As 2006 draws to a close, many commercial property-casualty insurers are generating exceptional earnings. "Many balance sheets are in their best shape since the late 1990s, when the industry entered its last cyclical pricing downturn," the report said.

Still, moderate but steady pricing declines across most lines in 2006, a trend expected to continue in 2007, could slowly but steadily erode profit margins next year. The impact of that erosion, however, won't be fully reflected in sector earnings until 2008, S&P said.

"Overall, we believe the most serious threat to the commercial lines sector is the potential for a return to more competitive pricing," said Standard & Poor's credit analyst John Iten.

The massive storm losses in 2005 temporarily slowed the price deterioration then underway in both property and casualty lines. Since then, casualty rates have continued to decline, while commercial property rates have strengthened somewhat.

"Still, signs have emerged that property pricing might have peaked," Mr. Iten said. "Low catastrophe losses could encourage more aggressive pricing, but should not drive ratings over the next six months."
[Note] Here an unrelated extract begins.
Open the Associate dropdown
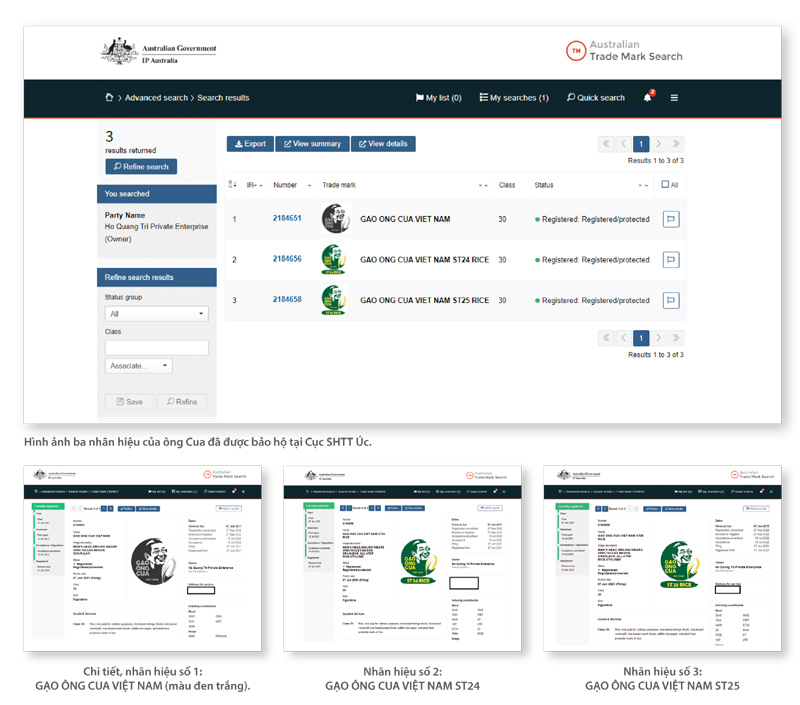The image size is (800, 705). (138, 366)
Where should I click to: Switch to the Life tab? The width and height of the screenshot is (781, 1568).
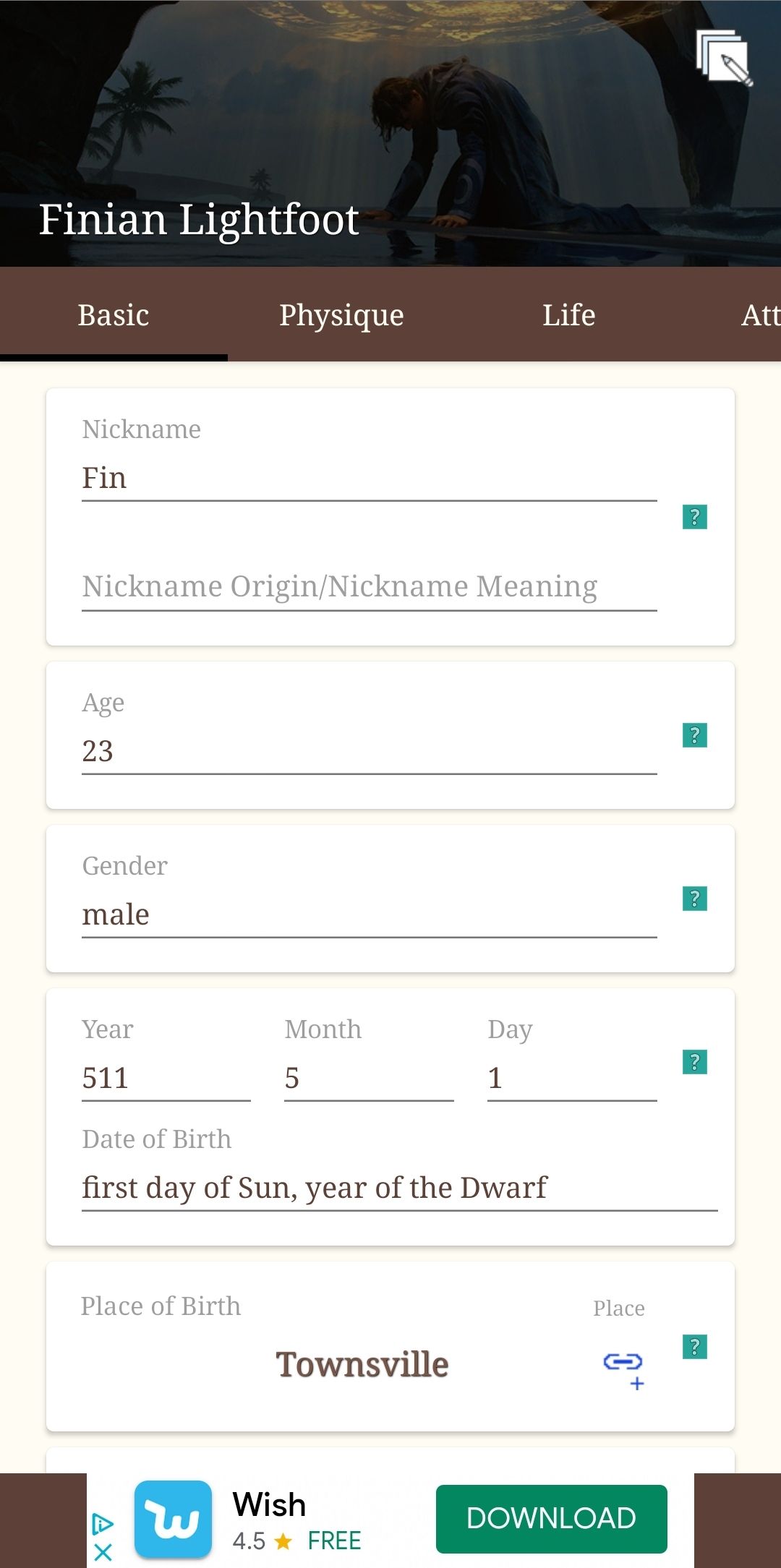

A new model measuring insurer capital strength could make positive actions less likely, the report said. The model will be used in tandem with existing capital models to assess the capital adequacy of insurers as of year-end 2006.

"Many companies' capital might look less strong under this new model," Mr. Iten said. "We don't expect to downgrade companies based solely on this new model, but we could take action on those it identifies as significant outliers."